Some crypto miners leave Kazakhstan as rising energy prices spark protests
Kazakhstan, which maintains capped electricity tariffs and has taken steps to regulate the sector, initially welcomed miners and has become an obvious choice for many. However, the influx of mining companies last year caused a growing energy deficit to exceed 7% in the first three quarters of 2021.
A recent report found that some mining companies are already leaving the country in search of destinations with more stable power supplies like the United States. ten year old project to build a nuclear power plant.
The country, normally rich in energy resources, saw anti-government protests erupt in the first days of the new year, following a rise in natural gas prices. The unrest could potentially affect the energy-intensive mining industry and members of the international crypto community are already Warning minors to ensure their safety.
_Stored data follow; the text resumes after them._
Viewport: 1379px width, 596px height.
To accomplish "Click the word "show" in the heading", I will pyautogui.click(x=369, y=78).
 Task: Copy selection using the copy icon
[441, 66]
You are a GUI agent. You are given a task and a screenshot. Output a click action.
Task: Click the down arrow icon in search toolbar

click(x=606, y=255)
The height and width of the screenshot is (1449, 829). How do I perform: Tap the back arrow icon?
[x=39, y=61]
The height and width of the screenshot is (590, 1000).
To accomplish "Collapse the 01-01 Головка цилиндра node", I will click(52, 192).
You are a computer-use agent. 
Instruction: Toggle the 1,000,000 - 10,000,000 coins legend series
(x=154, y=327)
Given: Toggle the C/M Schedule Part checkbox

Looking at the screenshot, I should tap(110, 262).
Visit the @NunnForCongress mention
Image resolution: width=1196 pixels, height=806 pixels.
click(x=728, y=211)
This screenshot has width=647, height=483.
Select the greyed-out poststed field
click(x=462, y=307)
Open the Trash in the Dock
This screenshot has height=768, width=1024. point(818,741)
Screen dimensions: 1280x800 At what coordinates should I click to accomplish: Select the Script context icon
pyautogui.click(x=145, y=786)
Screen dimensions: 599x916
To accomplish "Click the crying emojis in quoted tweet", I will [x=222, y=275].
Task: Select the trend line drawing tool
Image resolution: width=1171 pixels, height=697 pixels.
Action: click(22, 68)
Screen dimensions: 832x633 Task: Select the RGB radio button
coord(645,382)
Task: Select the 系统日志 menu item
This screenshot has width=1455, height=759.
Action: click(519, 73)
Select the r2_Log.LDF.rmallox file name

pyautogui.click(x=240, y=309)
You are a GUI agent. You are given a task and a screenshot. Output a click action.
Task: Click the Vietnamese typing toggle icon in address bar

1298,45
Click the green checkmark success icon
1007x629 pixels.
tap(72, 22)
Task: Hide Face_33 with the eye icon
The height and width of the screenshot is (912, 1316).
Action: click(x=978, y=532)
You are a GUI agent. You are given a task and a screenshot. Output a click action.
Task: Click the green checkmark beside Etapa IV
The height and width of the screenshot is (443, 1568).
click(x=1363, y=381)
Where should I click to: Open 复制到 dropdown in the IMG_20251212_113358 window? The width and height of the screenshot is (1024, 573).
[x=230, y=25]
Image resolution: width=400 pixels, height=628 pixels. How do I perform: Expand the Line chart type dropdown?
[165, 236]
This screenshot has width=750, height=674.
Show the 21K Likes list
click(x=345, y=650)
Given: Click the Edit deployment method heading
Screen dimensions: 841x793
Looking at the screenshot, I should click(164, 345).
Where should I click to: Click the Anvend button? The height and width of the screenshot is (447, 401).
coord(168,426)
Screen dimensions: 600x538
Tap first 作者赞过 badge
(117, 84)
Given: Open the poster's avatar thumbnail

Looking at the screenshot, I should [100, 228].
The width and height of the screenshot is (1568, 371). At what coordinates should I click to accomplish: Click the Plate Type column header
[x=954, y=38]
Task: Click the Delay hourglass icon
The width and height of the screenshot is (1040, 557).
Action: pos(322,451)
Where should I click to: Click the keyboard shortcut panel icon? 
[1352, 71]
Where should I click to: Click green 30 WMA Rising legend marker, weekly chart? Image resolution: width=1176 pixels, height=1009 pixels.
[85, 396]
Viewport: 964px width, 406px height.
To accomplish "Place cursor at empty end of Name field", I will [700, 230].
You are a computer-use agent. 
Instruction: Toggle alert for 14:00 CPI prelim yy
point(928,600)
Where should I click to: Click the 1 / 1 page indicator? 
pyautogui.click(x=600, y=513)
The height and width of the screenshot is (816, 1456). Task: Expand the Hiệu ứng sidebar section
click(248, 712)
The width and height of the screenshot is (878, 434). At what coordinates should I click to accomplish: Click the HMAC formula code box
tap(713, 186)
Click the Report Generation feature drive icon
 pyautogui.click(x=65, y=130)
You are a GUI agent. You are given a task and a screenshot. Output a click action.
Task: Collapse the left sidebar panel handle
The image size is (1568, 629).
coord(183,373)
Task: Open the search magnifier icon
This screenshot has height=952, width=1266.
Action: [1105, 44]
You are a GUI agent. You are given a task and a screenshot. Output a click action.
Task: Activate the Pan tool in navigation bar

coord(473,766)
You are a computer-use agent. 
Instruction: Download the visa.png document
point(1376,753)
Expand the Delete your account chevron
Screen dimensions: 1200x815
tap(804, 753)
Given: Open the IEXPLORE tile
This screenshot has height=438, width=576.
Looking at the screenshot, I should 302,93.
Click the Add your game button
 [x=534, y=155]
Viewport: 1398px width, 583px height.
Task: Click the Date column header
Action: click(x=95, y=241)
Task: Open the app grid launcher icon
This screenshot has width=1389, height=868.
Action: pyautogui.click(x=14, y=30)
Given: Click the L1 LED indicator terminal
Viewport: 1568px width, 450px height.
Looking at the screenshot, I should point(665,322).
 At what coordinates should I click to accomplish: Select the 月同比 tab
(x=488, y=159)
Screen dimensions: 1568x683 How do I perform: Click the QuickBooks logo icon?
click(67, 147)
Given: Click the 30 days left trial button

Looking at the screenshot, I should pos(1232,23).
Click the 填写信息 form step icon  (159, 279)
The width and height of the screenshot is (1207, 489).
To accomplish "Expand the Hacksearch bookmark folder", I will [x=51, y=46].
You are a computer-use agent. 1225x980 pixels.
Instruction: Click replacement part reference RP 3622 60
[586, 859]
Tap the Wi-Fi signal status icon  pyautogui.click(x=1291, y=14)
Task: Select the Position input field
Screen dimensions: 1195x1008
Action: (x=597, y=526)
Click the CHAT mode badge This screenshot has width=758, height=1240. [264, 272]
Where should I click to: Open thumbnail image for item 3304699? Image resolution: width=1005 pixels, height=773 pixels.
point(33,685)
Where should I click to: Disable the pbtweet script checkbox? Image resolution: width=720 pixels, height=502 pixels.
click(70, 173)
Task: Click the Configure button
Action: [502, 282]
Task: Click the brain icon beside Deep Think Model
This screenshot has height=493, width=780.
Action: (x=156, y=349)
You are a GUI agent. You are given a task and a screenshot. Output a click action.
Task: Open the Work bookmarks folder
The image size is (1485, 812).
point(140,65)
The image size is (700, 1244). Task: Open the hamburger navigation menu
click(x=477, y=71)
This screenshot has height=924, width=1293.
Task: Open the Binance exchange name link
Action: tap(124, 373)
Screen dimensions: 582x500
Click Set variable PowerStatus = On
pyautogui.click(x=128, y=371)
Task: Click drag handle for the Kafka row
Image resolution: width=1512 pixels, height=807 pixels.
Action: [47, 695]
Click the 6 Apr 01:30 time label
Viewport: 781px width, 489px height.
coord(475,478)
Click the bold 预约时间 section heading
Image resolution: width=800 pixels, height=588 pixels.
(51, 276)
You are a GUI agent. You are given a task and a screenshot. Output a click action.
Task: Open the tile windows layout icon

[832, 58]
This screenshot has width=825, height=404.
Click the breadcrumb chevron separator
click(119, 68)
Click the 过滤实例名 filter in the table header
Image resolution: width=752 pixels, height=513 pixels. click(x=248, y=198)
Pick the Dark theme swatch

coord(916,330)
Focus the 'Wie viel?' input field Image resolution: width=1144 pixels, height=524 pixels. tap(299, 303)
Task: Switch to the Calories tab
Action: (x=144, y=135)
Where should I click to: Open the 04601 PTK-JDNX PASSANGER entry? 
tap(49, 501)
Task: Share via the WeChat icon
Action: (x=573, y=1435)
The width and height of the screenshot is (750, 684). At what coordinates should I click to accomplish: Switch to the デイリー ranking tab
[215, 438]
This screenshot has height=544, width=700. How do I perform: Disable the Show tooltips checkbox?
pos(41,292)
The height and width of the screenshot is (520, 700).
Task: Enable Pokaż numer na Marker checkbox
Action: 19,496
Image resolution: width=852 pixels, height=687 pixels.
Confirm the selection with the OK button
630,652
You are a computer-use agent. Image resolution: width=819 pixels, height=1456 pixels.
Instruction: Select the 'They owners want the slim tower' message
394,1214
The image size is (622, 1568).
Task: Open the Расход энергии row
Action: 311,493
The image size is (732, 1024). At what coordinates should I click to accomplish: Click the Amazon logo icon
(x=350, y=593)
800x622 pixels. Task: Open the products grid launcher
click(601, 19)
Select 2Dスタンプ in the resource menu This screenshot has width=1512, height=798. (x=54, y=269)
In an attempt to bring the situation under control, President Kassym-Jomart Tokayev issued an order to limit the prices of gasoline, fuel and foodstuffs, accusing the government of being behind the protests. The cabinet of ministers has resigned. In November, Tokayev called for “urgent” regulation of the country’s expanding crypto mining sector, stressing the need to ensure an uninterrupted supply of electricity for businesses and households.
Do you think more companies will follow Canaan’s lead or will we see an exodus of crypto miners from Kazakhstan? Tell us in the comments section below.